Rashford volunteered at FareShare Greater Manchester on Thursday. 

A FareShare spokesperson said the charity had recorded 5,731 additional donors supporting the charity this week, including a single £3,000 donation, and the number was continuing to rise. 

Over a 24-hour period, immediately after the parliamentary vote, individual giving broke all FareShare donation records, the charity said, surpassing the peak it saw in mid-June, around the time of Rashford’s last campaign asking the government to take action on this issue.

But the charity was unable to put a figure on how much had been raised during that time. 

Businesses have been responding in droves to the footballers campaign, offering to provide free food to children in poverty over the half-term holiday. 

Rashford has been using his Twitter feed to flag up the offers. 

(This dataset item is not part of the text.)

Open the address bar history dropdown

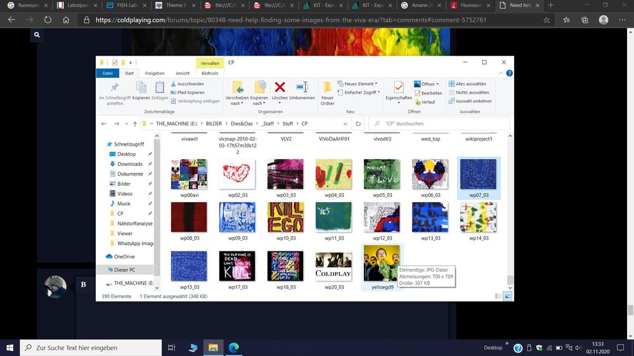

Rashford forced the government into an embarrassing U-turn over the summer after he campaigned to secure free meal vouchers for eligible schoolchildren in England throughout the summer holidays.

During the coronavirus lockdown the government provided vouchers to families whose children qualify for free school meals, but it had insisted this would not continue outside of term-time – until Rashford took up the cause.

The 22-year-old has previously spoken of his own experience of food poverty growing up in Wythenshawe, Manchester, and FareShare said his support for the charity since March this year had been transformational.

Rashford has also called for an increase in the value of Healthy Start fresh fruit and vegetable vouchers for pregnant women on low incomes, and an expansion of charity-led holiday hunger schemes.

Additionally, he has helped raise enough money to enable FareShare to provide enough food for more than 4.2m meals for children and families who might not otherwise eat adequately during the crisis.

Lindsay Boswell, chief executive of FareShare, said: “We’re in awe of the incredible support which Marcus Rashford has galvanised from the general public and for their generous donations. 

“He has shone a spotlight on a real need which millions of families and children are currently facing and the public has stepped up to show how much they care.”

Boswell said the charity was committed to getting much-needed food into vulnerable communities and was grateful for everyone helping it to do so.